The following day saw the class-room full, and from the benches eager eyes were turned to the eight windows, in each of which stood one of the elder boys at his microscope ready for work. For under those microscopes the Principal always arranged some object referred to in his lecture and figured in diagrams on the walls, and it was the duty of each boy, after the lecture was over, to show and explain to the class all the points of the specimen under his care. These boys were always specially envied, for though the others could, it is true, follow all the descriptions from the diagrams, yet these had the plant or animal always under their eye. Discussion was at this moment running high, for there was a great uncertainty of opinion as to whether a mushroom could be really called a plant when it had no leaves or flowers. All at once the hush came, as the Principal stepped into his desk and began:—
"Life is hard work, boys, and there is no being in this world which has not to work for its living. You all know that a plant grows by taking in gases and water, and working them up into sap and living tissue by the help of the sunshine and the green matter in their leaves; and you know, too, that the world is so full of green plants that hundreds and thousands of young seedlings can never get a living, but are stifled in their babyhood or destroyed before they can grow up.
"Now there are many dark, dank places in the world where plants cannot get enough sunlight and air to make green colouring matter and manufacture their own food. And so it comes to pass that a certain class of plants have found another way of living, by taking their food ready made from other decaying plants and animals, and so avoiding the necessity of manufacturing it for themselves. These plants can live hidden away in dark cellars and damp cupboards, in drains and pipes where no light ever enters, under a thick covering of dead leaves in the forest, under fallen trunks and mossy stones; in fact, wherever decaying matter, whether of plant or animal, can be found for them to feed upon.
"It is to this class, called fungi, which includes all mushrooms and moulds, mildews, smuts, and ferments, that the mushroom belongs which we found yesterday making the fairy rings. And, in truth, we were not so far wrong when we called them pixies or imps, for many of them are indeed imps of mischief, which play sorry pranks in our stores at home and in the fields and forest abroad.
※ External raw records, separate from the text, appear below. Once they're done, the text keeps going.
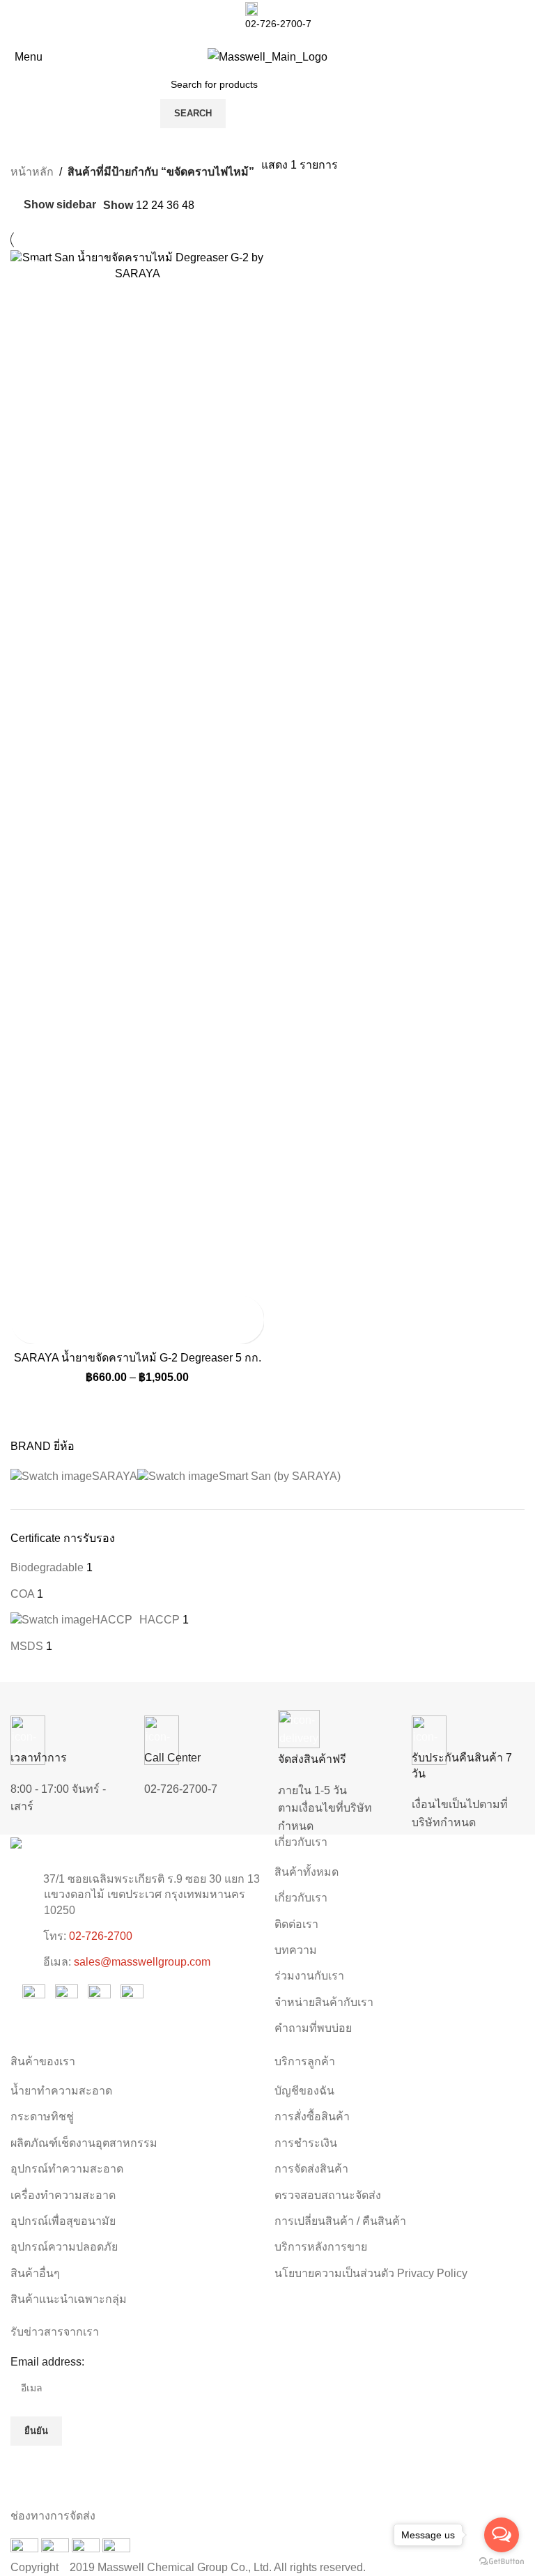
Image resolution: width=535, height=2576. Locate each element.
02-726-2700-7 (180, 1789)
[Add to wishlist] (22, 1332)
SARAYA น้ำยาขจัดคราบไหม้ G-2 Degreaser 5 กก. (137, 1358)
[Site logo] (267, 56)
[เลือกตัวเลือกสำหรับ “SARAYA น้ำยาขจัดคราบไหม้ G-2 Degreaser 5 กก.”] (22, 1307)
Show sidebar (60, 205)
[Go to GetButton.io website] (501, 2561)
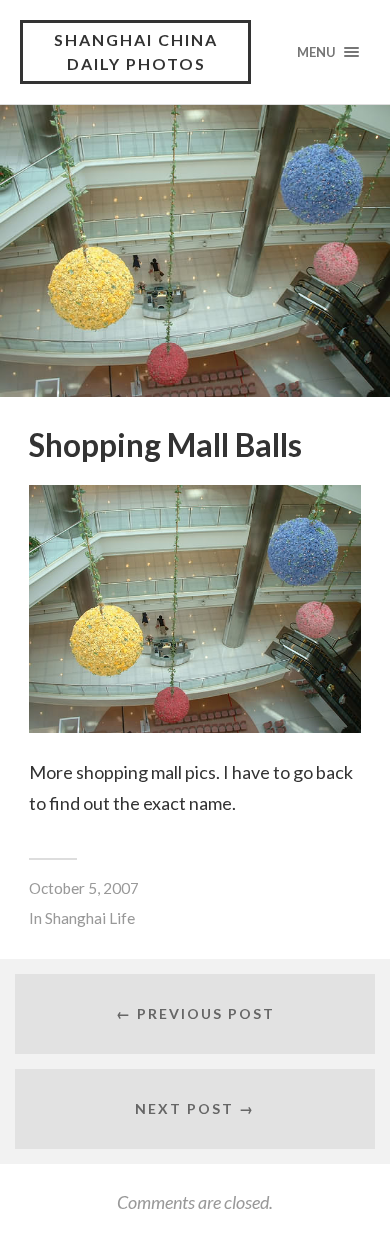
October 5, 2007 (84, 888)
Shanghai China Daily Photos (136, 51)
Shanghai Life (90, 918)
They grow on our damp bread, or cheese, or pickles; they destroy fruit and corn, hop and vine, and even take the life of insects and other animals. Yet, on the other hand, they are useful in clearing out unhealthy nooks and corners, and purifying the air; and they can be made to do good work by those who know how to use them; for without ferments we could have neither wine, beer, nor vinegar, nor even the yeast which lightens our bread.
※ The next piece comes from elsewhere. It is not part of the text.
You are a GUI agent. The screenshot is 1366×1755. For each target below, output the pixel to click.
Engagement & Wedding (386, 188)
"I am going to-day to introduce you to this large vagabond class of plants, that we may see how they live, grow, and spread, what good and bad work they do, and how they do it. And before we come to the mushrooms, which you know so well, we must look at the smaller forms, which do all their work above ground, so that we can observe them. For the fungi are to be found almost everywhere. The film growing over manure-heaps, the yeast plant, the wine fungus, and the vinegar plant; the moulds and mildews covering our cellar-walls and cupboards, or growing on decayed leaves and wood, on stale fruit, bread, or jam, or making black spots on the leaves of the rose, the hop, or the vine; the potato fungus, eating into the potato in the dark ground and producing disease; the smut filling the grains of wheat and oats with disease, the ergot feeding on the rye, the rust which destroys beetroot, the rank toadstools and puffballs, the mushroom we eat, and the truffles which form even their fruit underground,—all these are fungi, or lowly plants which have given up making their own food in the sunlight, and take it ready made from the dung, the decaying mould, the root, the leaf, the fruit, or the germ on which they grow. Lastly, the diseases which kill the silkworm and the common house-fly, and even some of the worst skin diseases in man, are caused by minute plants of this class feeding upon their hosts."
Fig. 22.
Three forms of vegetable mould magnified.
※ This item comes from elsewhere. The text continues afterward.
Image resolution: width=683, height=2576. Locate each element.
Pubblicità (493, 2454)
1, Mucor Mucedo. 2, Aspergillus glaucus. 3, Penicillium glaucum.
"In fact, the fungi are so widely spread over all things living and dead, that there is scarcely anything free from them in one shape or another. The minute spores, now of one kind, now of another, float in the air, and settling down wherever they find suitable food, have nothing more to do than to feed, fatten, and increase, which they do with wonderful rapidity. Let us take as an example one of the moulds which covers damp leaves, and even the paste and jam in our cupboard. I have some here growing upon a basin of paste, and you see it forms a kind of dense white fur all over the surface, with here and there a bluish-green tinge upon it. This white fur is the common mould, Mucor Mucedo (1, Fig. 22), and the green mould happens in this case to be another mould, Penicillium glaucum (3, Fig. 22); but I must warn you that these minute moulds look very much alike until you examine them under the microscope, and though they are called white, blue, or green moulds, yet any one of them may be coloured at different times of its growth. Another very common and beautiful mould, Aspergillus glaucus (2, Fig. 22), often grows with Mucor on the top of jam.